Les coopératives de crédit comme celles de consommation sont réunies dans les Unions. Quelques-unes de ces Unions sont fortement organisées financièrement et économiquement. Le bilan de l’Union de Kiev des coopératives de crédit en 1918, était de 40 millions de karbovanetz, celui de Kharkov, plus de 35 millions de karbovanetz, celui de Poltava 15 millions de karbovanetz. Pour appuyer les coopératives, il existe une banque qui, sous le nom « Ukrain-Banque » soutenait les idées des coopératives. L’idée de réunir toutes les coopératives en une seule Union financière centrale, existait déjà depuis longtemps.

En 1911, les organisateurs des Coopératives ukrainiennes firent des démarches pour la fondation d’une Banque centrale coopérative, à Kiev, et adressèrent au gouvernement une demande d’autorisation ; mais le gouvernement russe a gardé le silence sur le statut pendant six ans, jusqu’à la Révolution ; c’est seulement après la Révolution de 1917 qu’on réalisa cette idée et l’Union fonda sa banque sous le nom « Banque populaire ukrainienne coopérative » ou « Ukrain-Banque ».

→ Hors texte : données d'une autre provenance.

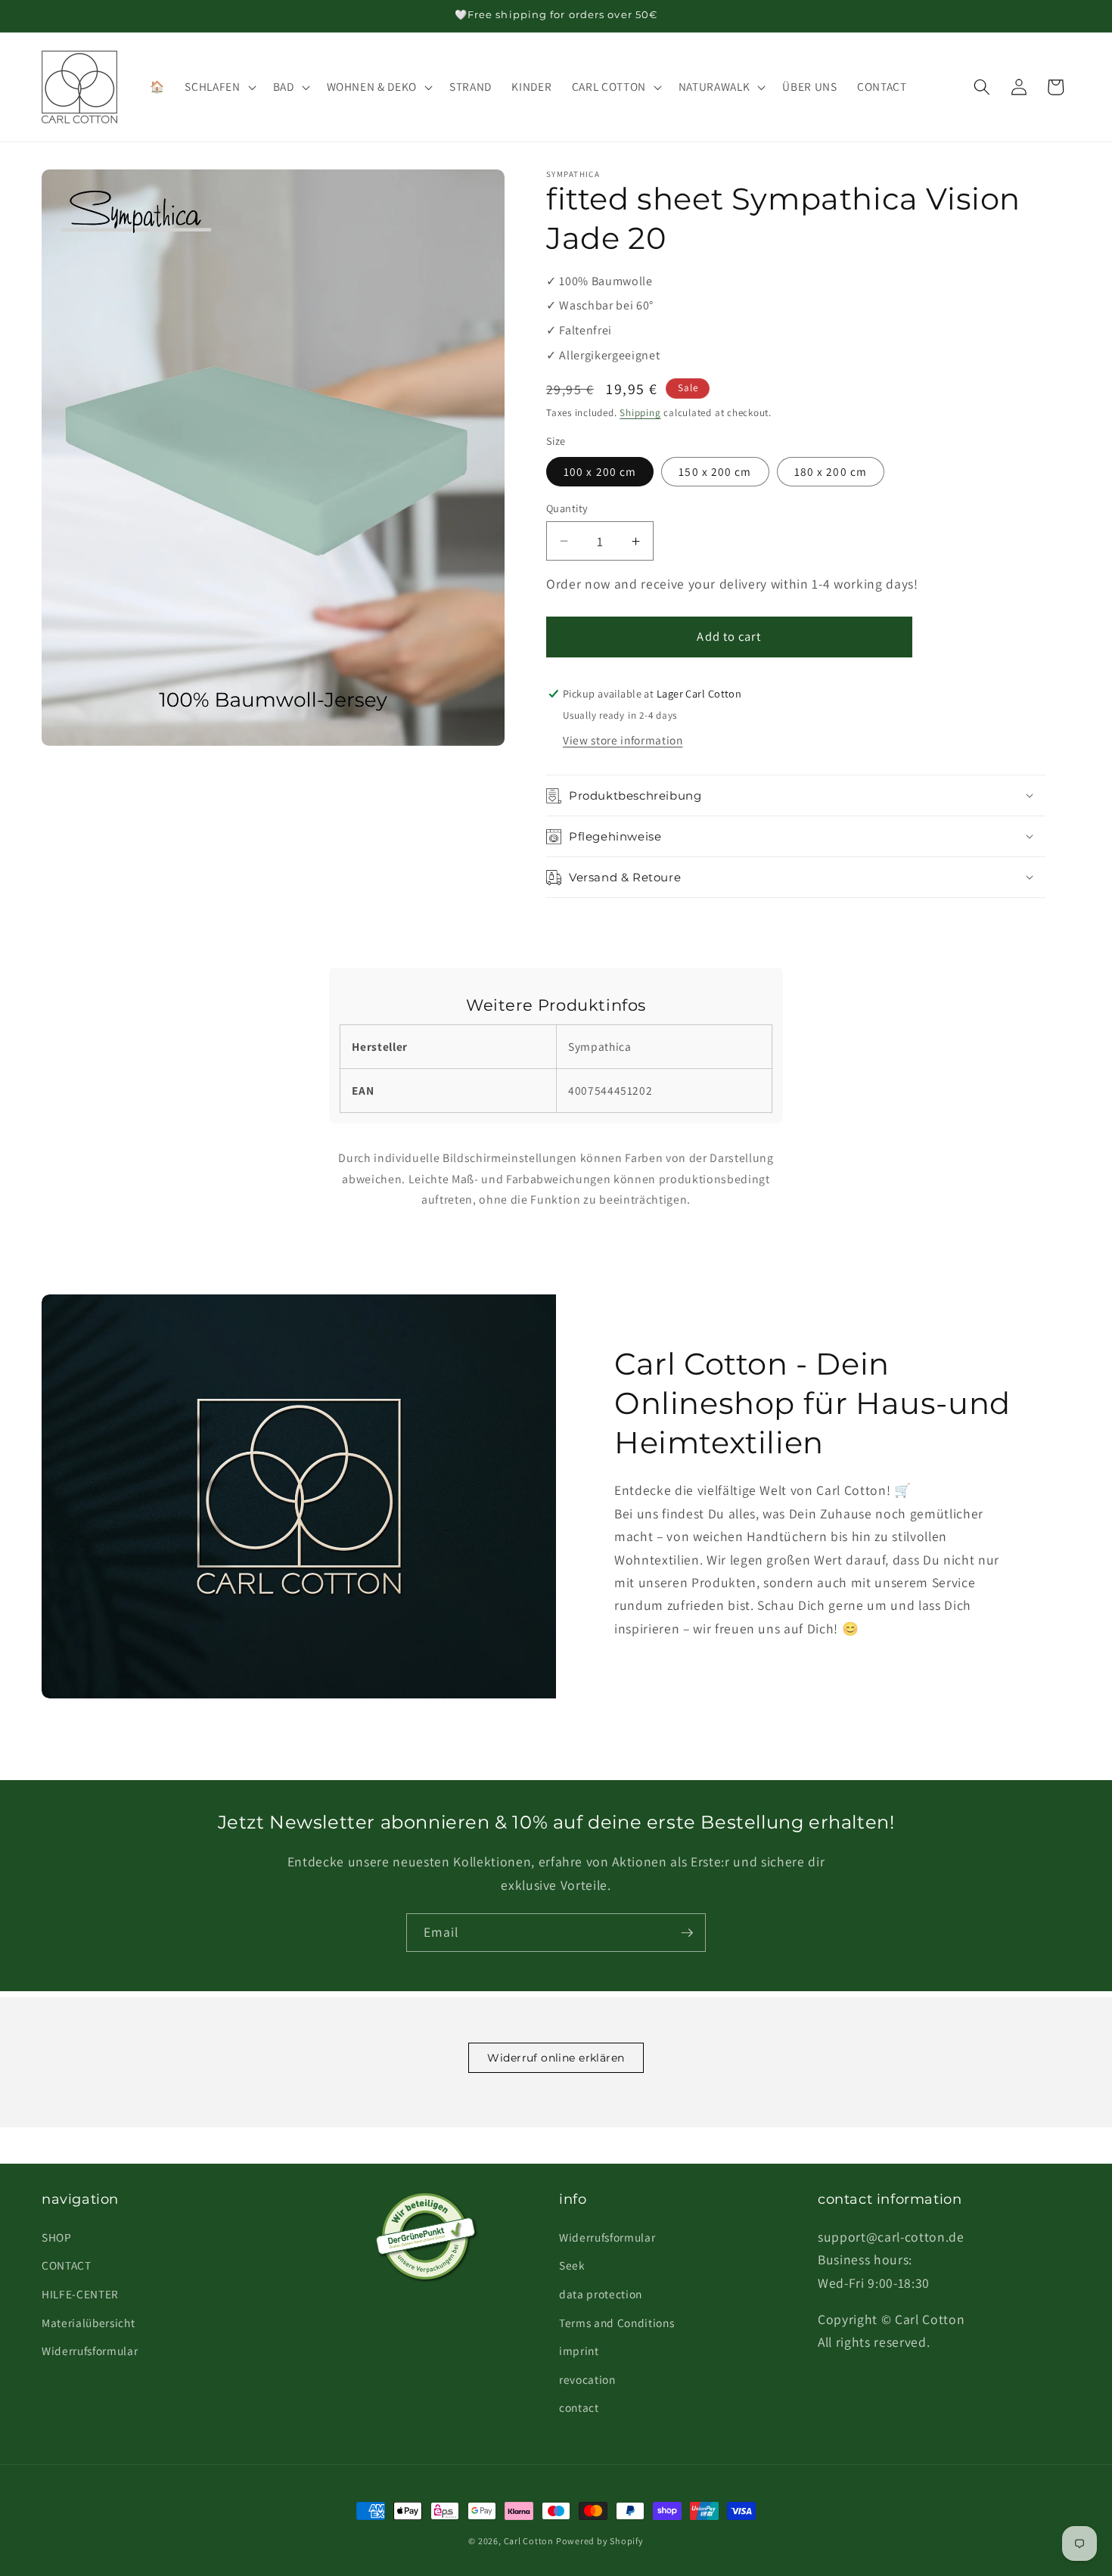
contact (579, 2407)
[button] (218, 87)
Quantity (567, 508)
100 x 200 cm (600, 471)
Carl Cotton (530, 2540)
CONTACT (67, 2265)
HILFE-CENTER (80, 2293)
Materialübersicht (88, 2322)
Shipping (640, 412)
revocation (587, 2379)
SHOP (57, 2237)
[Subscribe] (687, 1933)
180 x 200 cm (830, 471)
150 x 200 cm (715, 471)
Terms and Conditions (616, 2322)
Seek (572, 2265)
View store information (623, 739)
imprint (579, 2350)
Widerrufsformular (90, 2350)
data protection (600, 2293)
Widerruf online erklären (555, 2058)
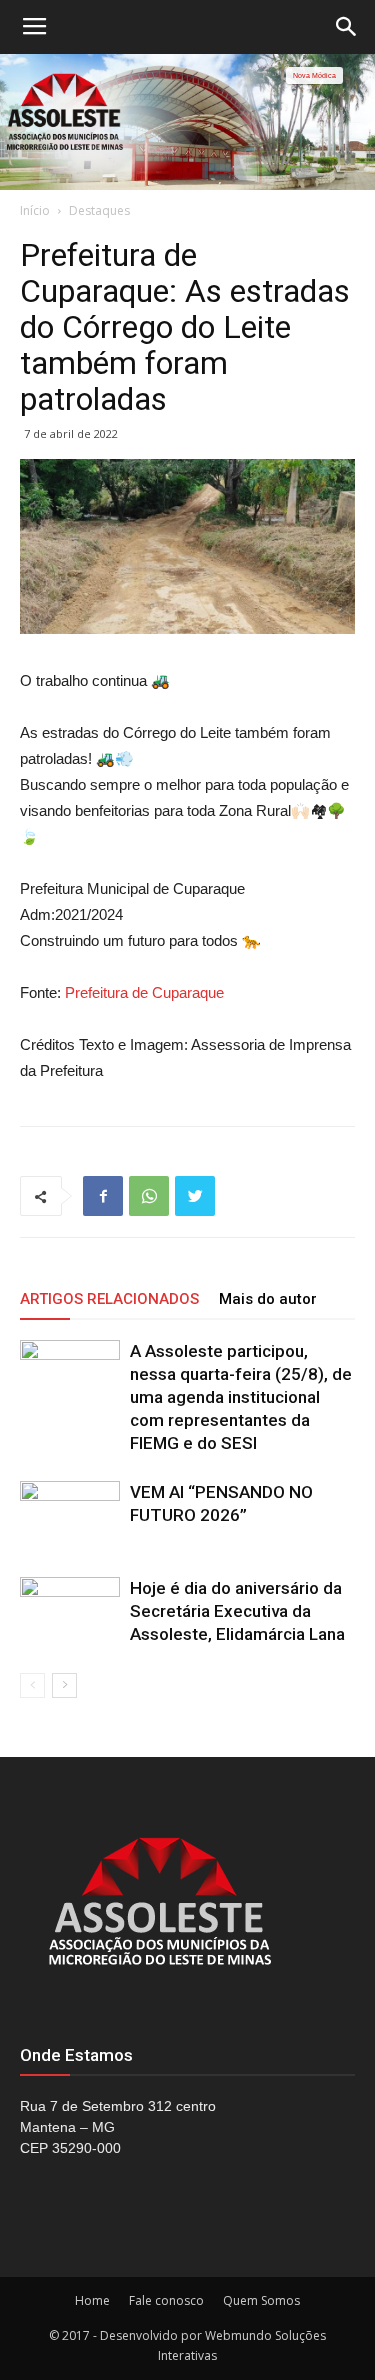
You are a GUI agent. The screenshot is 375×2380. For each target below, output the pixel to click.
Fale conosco (166, 2300)
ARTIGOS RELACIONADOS (109, 1299)
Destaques (99, 210)
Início (35, 210)
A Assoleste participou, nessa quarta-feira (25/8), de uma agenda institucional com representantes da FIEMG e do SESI (241, 1397)
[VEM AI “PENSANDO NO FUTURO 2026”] (70, 1515)
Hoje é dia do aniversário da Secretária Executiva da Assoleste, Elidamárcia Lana (237, 1611)
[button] (347, 27)
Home (92, 2300)
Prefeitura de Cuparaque (144, 992)
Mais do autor (268, 1299)
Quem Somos (261, 2300)
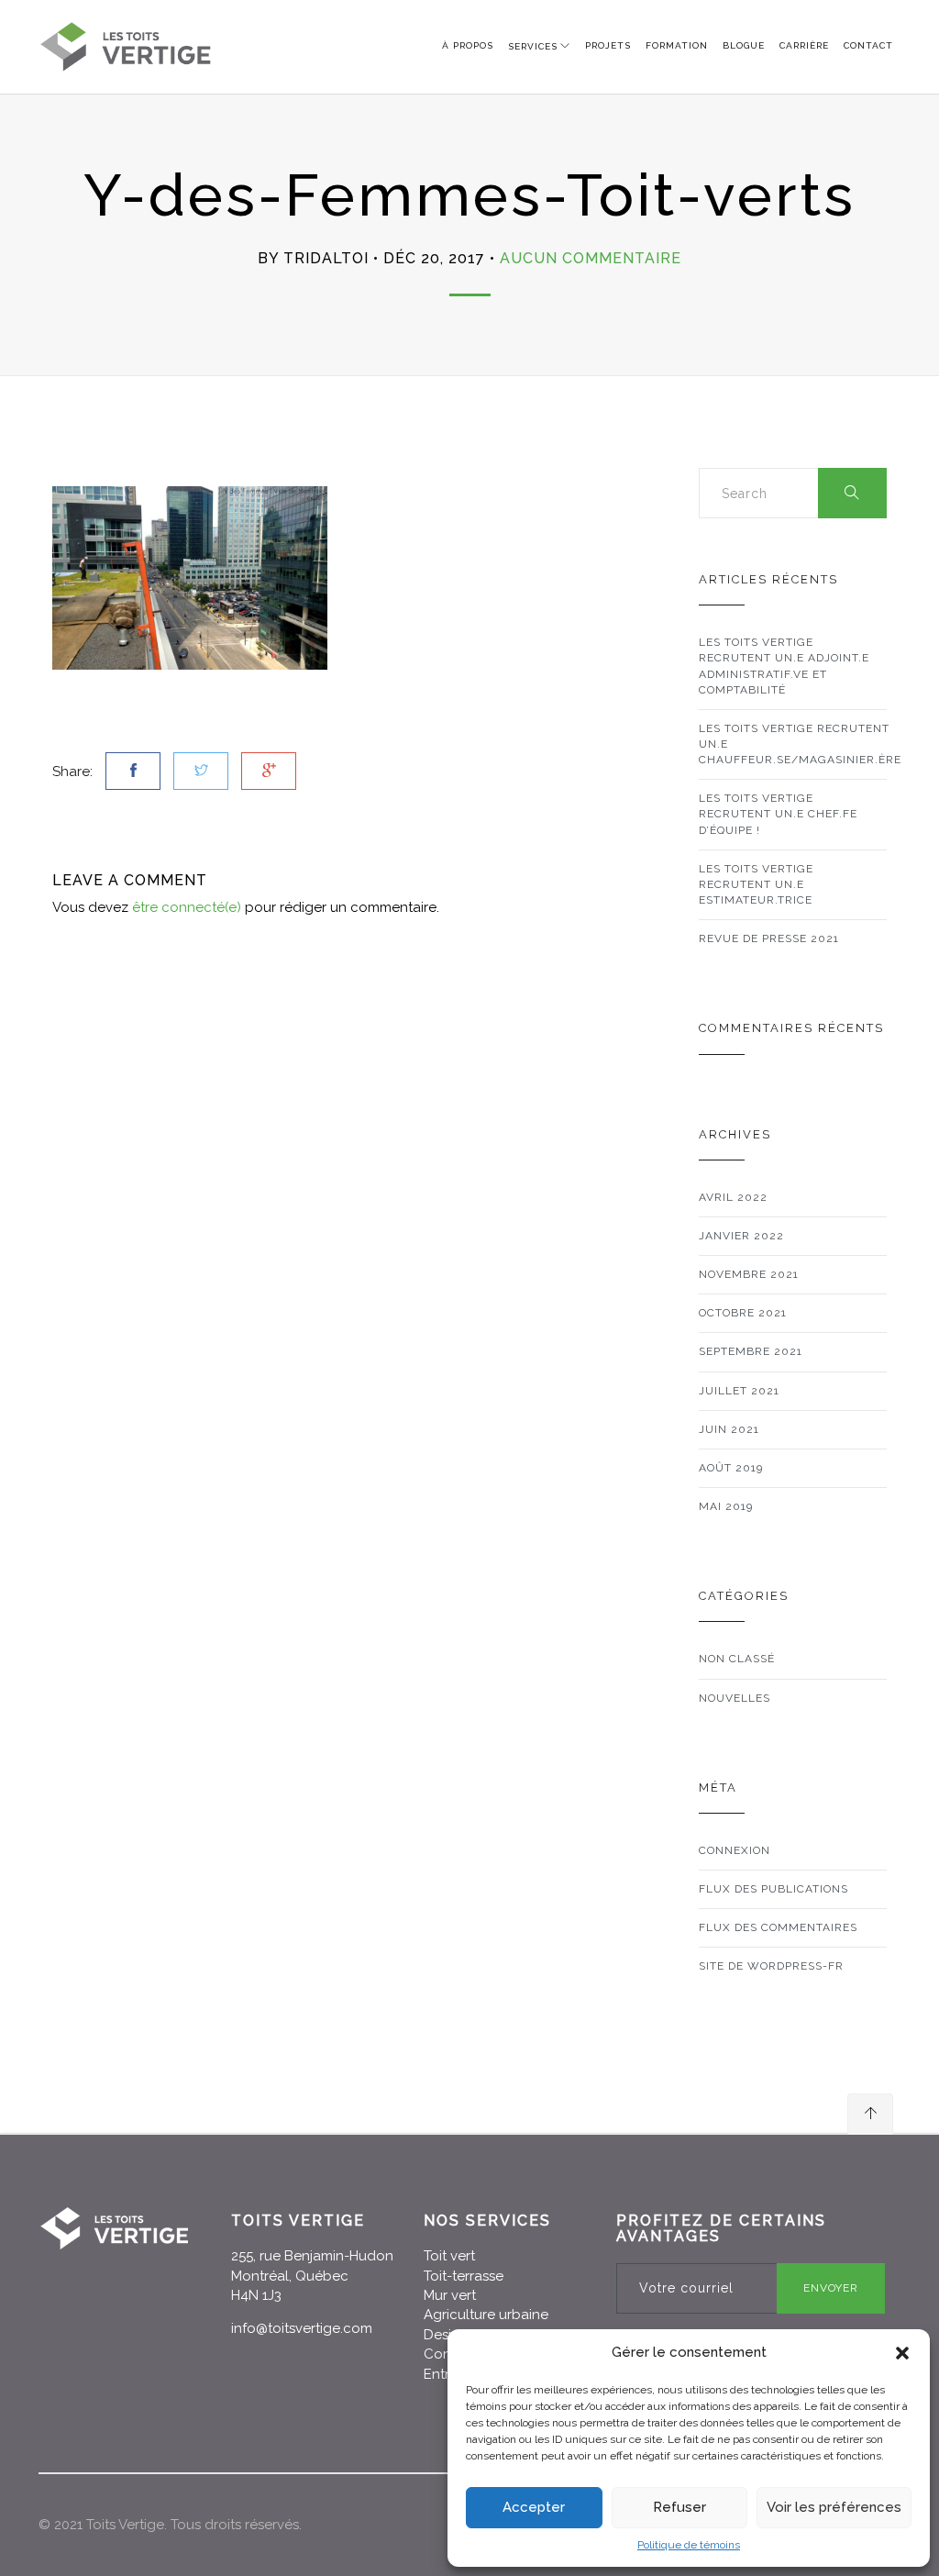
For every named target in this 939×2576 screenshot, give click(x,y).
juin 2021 (729, 1429)
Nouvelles (734, 1698)
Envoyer (830, 2288)
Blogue (744, 45)
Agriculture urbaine (486, 2314)
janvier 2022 (741, 1235)
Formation (677, 45)
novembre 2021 (749, 1274)
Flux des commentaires (778, 1927)
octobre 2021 (743, 1312)
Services (533, 46)
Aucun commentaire (590, 258)
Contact (868, 45)
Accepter (534, 2507)
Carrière (804, 45)
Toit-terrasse (463, 2276)
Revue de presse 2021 (769, 938)
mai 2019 (726, 1506)
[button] (902, 2353)
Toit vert (449, 2256)
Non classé (737, 1658)
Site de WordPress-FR (771, 1966)
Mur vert (450, 2295)
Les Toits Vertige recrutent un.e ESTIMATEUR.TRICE (756, 884)
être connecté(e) (186, 907)
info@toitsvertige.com (301, 2328)
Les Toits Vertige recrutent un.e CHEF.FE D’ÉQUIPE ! (778, 814)
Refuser (679, 2507)
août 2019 (731, 1467)
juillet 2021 (739, 1390)
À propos (467, 45)
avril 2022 (733, 1197)
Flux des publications (773, 1888)
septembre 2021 (750, 1351)
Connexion (734, 1850)
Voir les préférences (834, 2507)
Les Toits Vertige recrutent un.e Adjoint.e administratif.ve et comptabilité (784, 665)
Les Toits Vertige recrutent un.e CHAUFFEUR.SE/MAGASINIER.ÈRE (800, 744)
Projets (608, 45)
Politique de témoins (688, 2544)
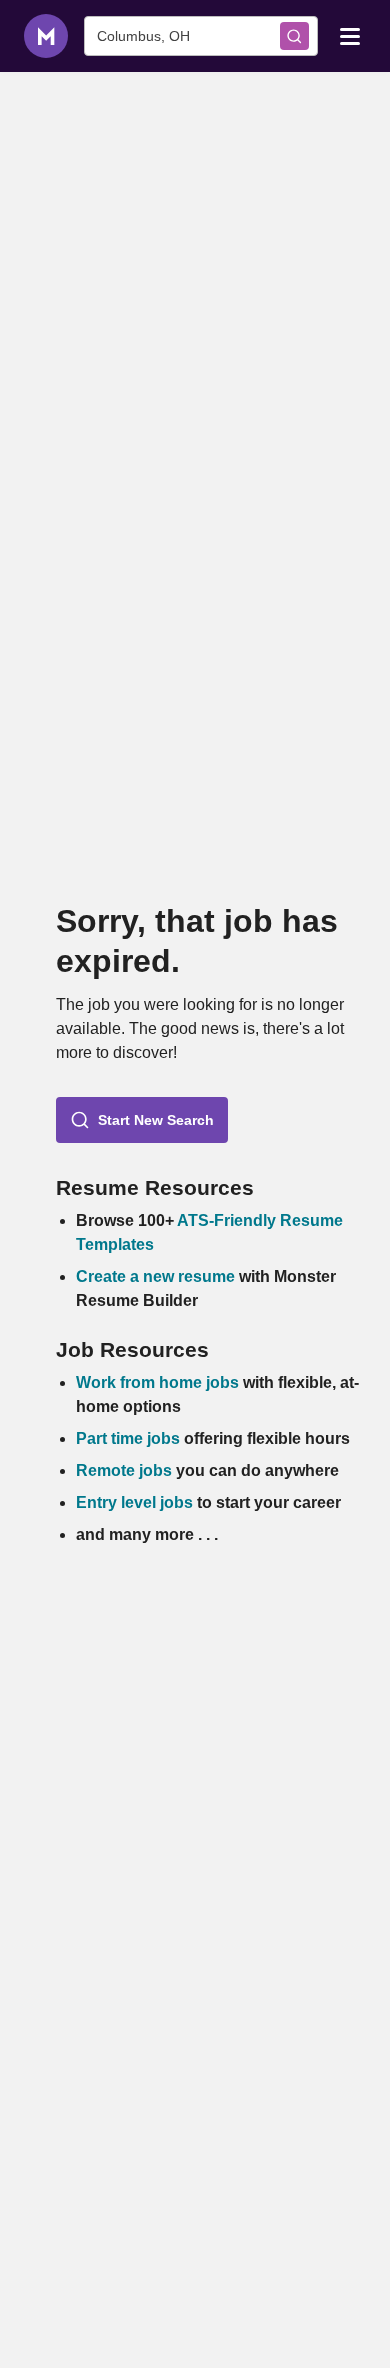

L’extension progressive de cette banque s’établit ainsi :

année 1918
NOMBRE
d’Unions-Membres
LES MISES DE FONDS en milliers de karbovanetz
BILAN
en milliers de karbovanetz
Pour le 1er janvier 
139 12 732,2 24 834,6
Pour le 1er juillet 
185 14 628,9 25 641,3
Pour le 1er novembre 
124 17 061,4 46 680,4

Le développement des opérations de la Banque les premiers mois de son existence, exigea l’augmentation du capital déposé. Le premier capital des actionnaires était de 1 000 000 de karbovanetz, divisé en 4 000 actions qui avaient été souscrites au Congrès de la fondation. Au mois de juin la souscription fut renouvelée et portée à la somme de 2 millions de karbovanetz ; vers le 15 du mois les actions étaient toutes souscrites ; la Banque annonça l’émission d’une troisième souscription pour la somme de 7 millions de karbovanetz.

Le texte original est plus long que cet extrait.